Прыжок - Илья Бражнин
Шрифт:
Интервал:
Закладка:
— Вернемся.
Бросил весла Джега. Прыгнул к ней на корму.
— Брось, ты, хорошая.
Протянул руки, сгреб ее к себе на грудь, и когда нагнулся, ища юлочкины губы, встретил их жаркими и сладостно ответными. Всегда так тонули размолвки их в набегавшей любовной волне, и чем глубже была пропасть несогласия, тем выше поднималась любовная волна, хоть и не доходила никогда до гребня. Как ни крепки руки Джеги, как ни жарки губы, а ускользала от него всякий раз Юлочка, как только чуяла, что уходит земля из-под ног.
Джега дивился полушутя, полухмуро…
— Чудачка, чего убегать-то!?
Юлочка, розовея, лаская белой ручкой горячие его щеки, отвечала:
— Не знаю, милый.
Тихо улыбаясь, говорил Джега:
— У орочан, кажись, или на Колыме обычай есть — кто девушке потайной поясок развяжет, тот и любит до конца. Думаю, поясок-то не столько на бедрах, сколько в груди носят. А? И поясок этот, поди, у каждого иной и развязывается по-разному. У тебя вот я никак этого пояса найти не могу. Неловок я больно, или уж очень крепко закрутила его?

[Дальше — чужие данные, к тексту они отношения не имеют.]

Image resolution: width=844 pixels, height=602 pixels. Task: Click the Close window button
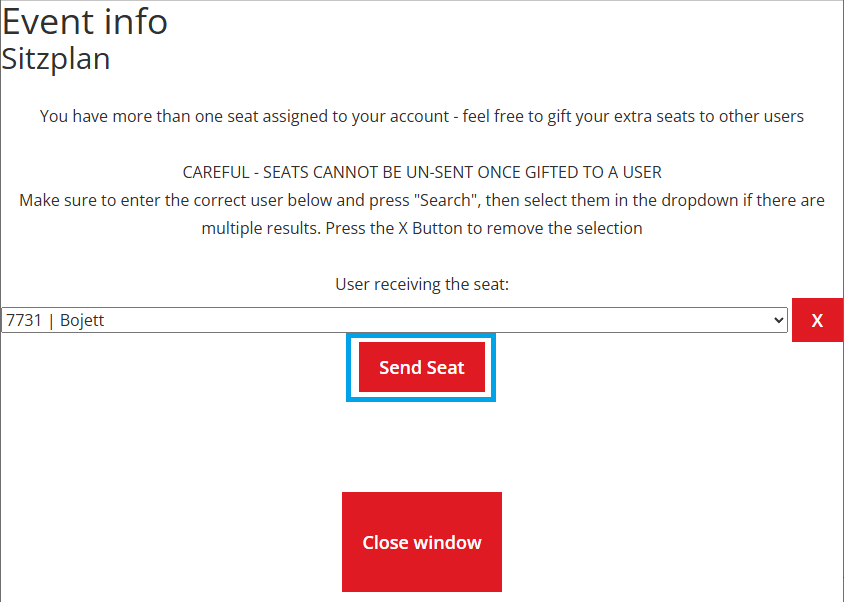tap(421, 542)
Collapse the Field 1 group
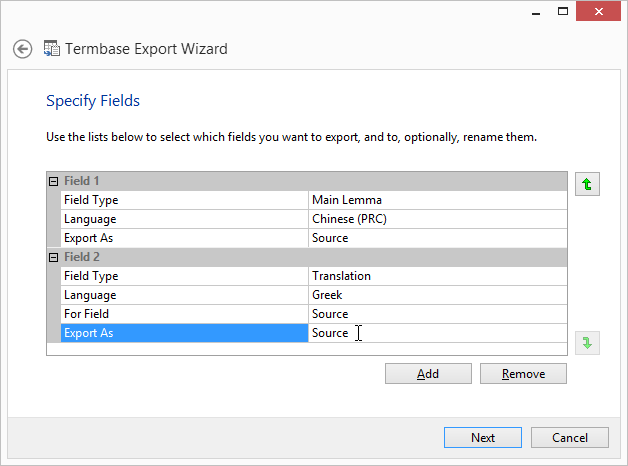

И опять обегала Юлочка ласковыми пальчиками тугую шею, прижималась щекою к груди и опять…
— Не знаю..
А поясок отыскался-таки однажды.
Вернулся Джега через два дня после заостровской прогулки к себе и ахнул. Комнаты не узнал. Ушел — оставил конуру свою заваленной всяким хламом, пылью и застланную паутиной, а нашел чисто прибранную светелку. Все на месте. Все прикрыто, прилажено. По стенам картинки какие-то, барахло по гвоздикам развешено и прикрыто простыней. На столе подснежники ранние и шляпка юлочкина — что-то вроде пирожного с кремом или огородной грядки. Юлочка сама в белой блузке у окна с книжкой в руках.
Джега так и сел.
— Вот так чудеса. Это ты, Юла?
Улыбнулась довольная.
— Я. Целый день хозяйничала. Ну, похвали же.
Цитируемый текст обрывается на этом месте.